A couple of years ago, Cronin was invited to an architectural seminar to discuss his work on inorganic structures. He had been looking at the way crystals grew "inorganic gardens" of tube-like structures between themselves. Among the other speakers at that conference was a man explaining the possibilities of 3D printing for conventional architectural forms. Cronin wondered if you could apply this 3D principle to structures at a molecular level. "I didn't want to print an aeroplane, or a jaw bone," he says. "I wanted to do chemistry."

Cronin prides himself on his lateral thinking; his gift for chemistry came fairly late – he stumbled through comprehensive school in Ipswich and initially university – before realising a vocation for molecular chemistry that has seen him make a series of prize-winning, and fund-generating, advances in the field. He often puts his faith in counterintuition. "Confusions of ideas produce discovery," he says. "People, researchers, always come to me and say they are pretty good at thinking outside the box and I usually think 'yes, but it is a pretty small box'." In analysing how to apply 3D printing to chemistry, Cronin wondered in the first instance if the essentially passive idea of a highly sophisticated form of copying from a software blueprint could be made more dynamic. In his lab, they put together a rudimentary prototype of a chemical 3D printer, which could be programmed to make basic chemical reactions to produce different molecules.

He shows me the printer, a nondescript version of the £1,200 3D printer used in the Fab@Home project, which aims to bring self-fabrication to the masses. After a bit of trial and error, Cronin's team discovered that it could use a bathroom sealant as a material to print reaction chambers of precisely specified dimensions, connected with tubes of different lengths and diameters. After the bespoke miniature lab had set hard, the printer could then inject the system reactants, or "chemical inks", to create sequenced reactions.

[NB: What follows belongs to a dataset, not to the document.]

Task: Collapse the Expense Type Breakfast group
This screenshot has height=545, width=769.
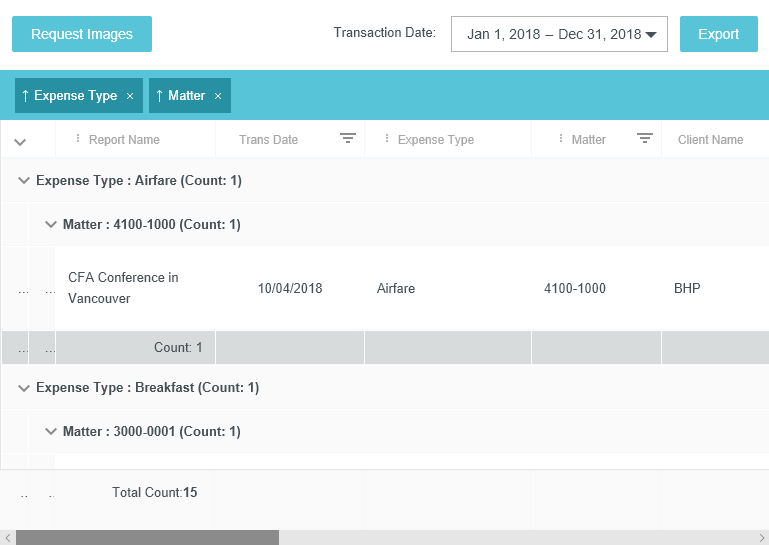Action: pos(24,388)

The "inks" would be simple reagents, from which more complex molecules are formed. "If I was being facetious I would say that to find your inks you would go to the periodic table: carbon, hydrogen, oxygen, and so on," Cronin says, "but obviously you can't handle all those substances very well, so it would have to be a bit more complex than that. If you were looking to make a sugar, for example, you would start with your set of base sugars and mix them together. When we make complex molecules in the traditional way with test tubes and flasks, we start with a smaller number of simpler molecules." As he points out, nearly all drugs are made of carbon, hydrogen and oxygen, as well as readily available agents such as vegetable oils and paraffin. "With a printer it should be possible that with a relatively small number of inks you can make any organic molecule," he says.

The real beauty of Cronin's prototype system, however, is that it allows the printer not only to control the sequences and exact calibration of inks, but also to shape, from a tested blueprint, the environment in which those reactions take place. The scale and architecture of the miniature printed "lab" could be pre-programmed into software and downloaded for use with a standard set of inks. In this way, not only the combinations of reactants but also the ratios and speed at which they combine could be ingrained into the system, simply by changing the size of reaction chambers and their relation with one another; Cronin calls this "reactionware" or, because it depends on a conceptualised sequence of flow and reorientation in a 3D space, "Rubik's Cube chemistry".

"What we are trying to do is to combine the notion of a reaction with a reactor," he says. "Conventionally the reactor is just the passive space or the environment in which a reaction takes place. It could be something as simple as a test tube. The printer allows it to be a far more active context."